According to an announcement from China’s Ministry of Commerce, the new restrictions encompass certain rare earth products, permanent magnet materials containing rare earths, and even goods produced internationally that utilize technologies developed in China. These actions appear to signal a strategic move by China to gain negotiating leverage in the ongoing trade dispute.

The announcement prompted a swift response from U.S. President Donald Trump, who expressed strong dissatisfaction and hinted at further retaliatory fiscal measures. “China has issued hostile directives,” Trump noted, adding, “As President of the United States, it’s my responsibility to counteract with economic countermeasures.” Trump further raised the possibility of imposing additional tariffs on Chinese imports, exacerbating fears of prolonged trade friction. Analysts worry that any retaliatory measures from Washington could significantly disrupt global supply chains, deepening concerns over a broader economic slowdown.

Fallout Across Financial Markets

The unfolding trade conflict has rippled across financial markets, triggering widespread sell-offs. U.S. equity indices suffered notable declines, reflecting investor anxiety about future economic stability. Cryptocurrency markets also experienced a sharp downturn, a signal that sentiment across risk-averse and speculative asset classes alike is increasingly negative.

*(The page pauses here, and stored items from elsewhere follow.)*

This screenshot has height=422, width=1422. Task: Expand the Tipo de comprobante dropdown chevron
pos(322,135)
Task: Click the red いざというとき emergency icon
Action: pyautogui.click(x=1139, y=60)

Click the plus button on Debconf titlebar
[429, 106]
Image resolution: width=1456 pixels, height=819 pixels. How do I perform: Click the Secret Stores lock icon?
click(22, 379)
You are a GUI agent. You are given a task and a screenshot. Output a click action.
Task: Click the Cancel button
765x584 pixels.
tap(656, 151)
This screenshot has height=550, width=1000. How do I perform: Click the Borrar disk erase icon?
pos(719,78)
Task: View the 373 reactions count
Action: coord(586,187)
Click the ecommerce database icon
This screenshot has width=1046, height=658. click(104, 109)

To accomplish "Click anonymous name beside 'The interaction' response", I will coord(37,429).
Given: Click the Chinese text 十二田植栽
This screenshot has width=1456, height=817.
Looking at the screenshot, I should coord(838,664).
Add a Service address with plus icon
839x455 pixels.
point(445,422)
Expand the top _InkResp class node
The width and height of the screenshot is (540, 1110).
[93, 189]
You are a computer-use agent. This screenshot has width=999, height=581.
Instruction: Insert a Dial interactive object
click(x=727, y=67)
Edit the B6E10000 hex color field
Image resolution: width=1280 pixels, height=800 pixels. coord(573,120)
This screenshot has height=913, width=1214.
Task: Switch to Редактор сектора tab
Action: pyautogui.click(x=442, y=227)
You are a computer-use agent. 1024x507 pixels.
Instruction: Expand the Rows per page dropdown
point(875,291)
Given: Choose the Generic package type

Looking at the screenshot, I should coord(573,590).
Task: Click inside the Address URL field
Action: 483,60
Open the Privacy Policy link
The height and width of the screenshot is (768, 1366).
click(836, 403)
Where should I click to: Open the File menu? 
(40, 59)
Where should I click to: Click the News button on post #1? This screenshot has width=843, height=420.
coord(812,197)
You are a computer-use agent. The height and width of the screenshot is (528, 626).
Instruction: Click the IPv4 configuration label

Gold, traditionally seen as a safe-haven asset during periods of uncertainty, saw its price dip below $4,000, defying expectations of a surge during times of turbulence. The collective sell-off underscores a prevalent risk-off mentality among investors, who are bracing for further challenges ahead.

Monitoring the Path Forward

As trade tensions remain the defining variable in the outlook for global markets, investors are expected to closely monitor developments for signals of resolution or escalation. Should the conflict deepen further, its impact on economic growth, market stability, and crude oil prices will likely remain pronounced. This heightened geopolitical friction comes at a pivotal time for the oil market, as global demand already grapples with broader macroeconomic pressures.

With no immediate resolution in sight, the unfolding US-China trade dispute will continue to exert significant influence on the trajectory of global financial markets and economic sentiment overall.